**ASSIGNMENT**
Word for word, restate the entries that follow.
START EXTRACTED MATERIAL
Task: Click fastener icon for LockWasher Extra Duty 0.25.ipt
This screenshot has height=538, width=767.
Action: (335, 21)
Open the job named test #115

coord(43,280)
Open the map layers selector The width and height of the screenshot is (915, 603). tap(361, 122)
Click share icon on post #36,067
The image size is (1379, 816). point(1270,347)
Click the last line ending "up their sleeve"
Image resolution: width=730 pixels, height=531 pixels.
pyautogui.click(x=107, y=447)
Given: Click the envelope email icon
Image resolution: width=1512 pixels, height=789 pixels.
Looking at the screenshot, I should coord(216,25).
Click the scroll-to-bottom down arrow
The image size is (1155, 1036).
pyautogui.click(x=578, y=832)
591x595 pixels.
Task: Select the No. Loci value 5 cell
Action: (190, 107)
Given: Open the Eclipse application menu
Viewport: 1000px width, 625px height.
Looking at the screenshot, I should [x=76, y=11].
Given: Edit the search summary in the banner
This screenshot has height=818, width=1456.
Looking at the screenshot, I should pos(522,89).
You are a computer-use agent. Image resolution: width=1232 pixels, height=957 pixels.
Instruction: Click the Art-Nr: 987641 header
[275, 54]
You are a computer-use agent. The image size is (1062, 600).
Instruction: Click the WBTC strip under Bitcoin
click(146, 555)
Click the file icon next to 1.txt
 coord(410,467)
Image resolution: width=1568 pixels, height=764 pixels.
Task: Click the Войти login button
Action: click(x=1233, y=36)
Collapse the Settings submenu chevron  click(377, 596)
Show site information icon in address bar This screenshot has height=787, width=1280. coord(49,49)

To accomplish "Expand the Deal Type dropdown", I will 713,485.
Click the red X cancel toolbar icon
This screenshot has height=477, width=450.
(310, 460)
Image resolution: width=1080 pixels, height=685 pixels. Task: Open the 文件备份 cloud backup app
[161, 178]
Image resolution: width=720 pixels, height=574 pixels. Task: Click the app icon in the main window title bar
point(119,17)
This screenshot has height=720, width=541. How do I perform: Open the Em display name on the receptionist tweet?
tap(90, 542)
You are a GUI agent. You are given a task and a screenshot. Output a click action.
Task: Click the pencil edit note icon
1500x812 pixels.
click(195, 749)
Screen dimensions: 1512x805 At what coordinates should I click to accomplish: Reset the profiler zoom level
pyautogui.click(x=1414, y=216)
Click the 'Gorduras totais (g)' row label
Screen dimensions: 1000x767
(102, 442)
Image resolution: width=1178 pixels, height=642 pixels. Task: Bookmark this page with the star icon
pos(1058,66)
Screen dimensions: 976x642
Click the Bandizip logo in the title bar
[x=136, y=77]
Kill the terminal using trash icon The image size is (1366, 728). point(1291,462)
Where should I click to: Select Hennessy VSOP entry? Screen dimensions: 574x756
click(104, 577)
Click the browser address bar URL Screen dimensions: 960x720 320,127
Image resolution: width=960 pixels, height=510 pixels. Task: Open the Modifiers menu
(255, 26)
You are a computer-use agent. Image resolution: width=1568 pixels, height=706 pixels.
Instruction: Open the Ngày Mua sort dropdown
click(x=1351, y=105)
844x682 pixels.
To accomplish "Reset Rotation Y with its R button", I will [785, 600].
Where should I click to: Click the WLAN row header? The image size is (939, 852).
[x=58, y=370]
END EXTRACTED MATERIAL
**THE ANSWER**
Task: Click fastener icon for LockWasher Extra Duty 0.25.ipt
This screenshot has height=538, width=767.
Action: (335, 21)
Open the job named test #115

coord(43,280)
Open the map layers selector The width and height of the screenshot is (915, 603). tap(361, 122)
Click share icon on post #36,067
The image size is (1379, 816). point(1270,347)
Click the last line ending "up their sleeve"
Image resolution: width=730 pixels, height=531 pixels.
pyautogui.click(x=107, y=447)
Given: Click the envelope email icon
Image resolution: width=1512 pixels, height=789 pixels.
Looking at the screenshot, I should coord(216,25).
Click the scroll-to-bottom down arrow
The image size is (1155, 1036).
pyautogui.click(x=578, y=832)
591x595 pixels.
Task: Select the No. Loci value 5 cell
Action: (190, 107)
Given: Open the Eclipse application menu
Viewport: 1000px width, 625px height.
Looking at the screenshot, I should [x=76, y=11].
Given: Edit the search summary in the banner
This screenshot has height=818, width=1456.
Looking at the screenshot, I should pos(522,89).
You are a computer-use agent. Image resolution: width=1232 pixels, height=957 pixels.
Instruction: Click the Art-Nr: 987641 header
[275, 54]
You are a computer-use agent. The image size is (1062, 600).
Instruction: Click the WBTC strip under Bitcoin
click(146, 555)
Click the file icon next to 1.txt
 coord(410,467)
Image resolution: width=1568 pixels, height=764 pixels.
Task: Click the Войти login button
Action: click(x=1233, y=36)
Collapse the Settings submenu chevron  click(377, 596)
Show site information icon in address bar This screenshot has height=787, width=1280. coord(49,49)

To accomplish "Expand the Deal Type dropdown", I will 713,485.
Click the red X cancel toolbar icon
This screenshot has height=477, width=450.
(310, 460)
Image resolution: width=1080 pixels, height=685 pixels. Task: Open the 文件备份 cloud backup app
[161, 178]
Image resolution: width=720 pixels, height=574 pixels. Task: Click the app icon in the main window title bar
point(119,17)
This screenshot has height=720, width=541. How do I perform: Open the Em display name on the receptionist tweet?
tap(90, 542)
You are a GUI agent. You are given a task and a screenshot. Output a click action.
Task: Click the pencil edit note icon
1500x812 pixels.
click(195, 749)
Screen dimensions: 1512x805 At what coordinates should I click to accomplish: Reset the profiler zoom level
pyautogui.click(x=1414, y=216)
Click the 'Gorduras totais (g)' row label
Screen dimensions: 1000x767
(102, 442)
Image resolution: width=1178 pixels, height=642 pixels. Task: Bookmark this page with the star icon
pos(1058,66)
Screen dimensions: 976x642
Click the Bandizip logo in the title bar
[x=136, y=77]
Kill the terminal using trash icon The image size is (1366, 728). point(1291,462)
Where should I click to: Select Hennessy VSOP entry? Screen dimensions: 574x756
click(104, 577)
Click the browser address bar URL Screen dimensions: 960x720 320,127
Image resolution: width=960 pixels, height=510 pixels. Task: Open the Modifiers menu
(255, 26)
You are a computer-use agent. Image resolution: width=1568 pixels, height=706 pixels.
Instruction: Open the Ngày Mua sort dropdown
click(x=1351, y=105)
844x682 pixels.
To accomplish "Reset Rotation Y with its R button", I will [785, 600].
Where should I click to: Click the WLAN row header? The image size is (939, 852).
[x=58, y=370]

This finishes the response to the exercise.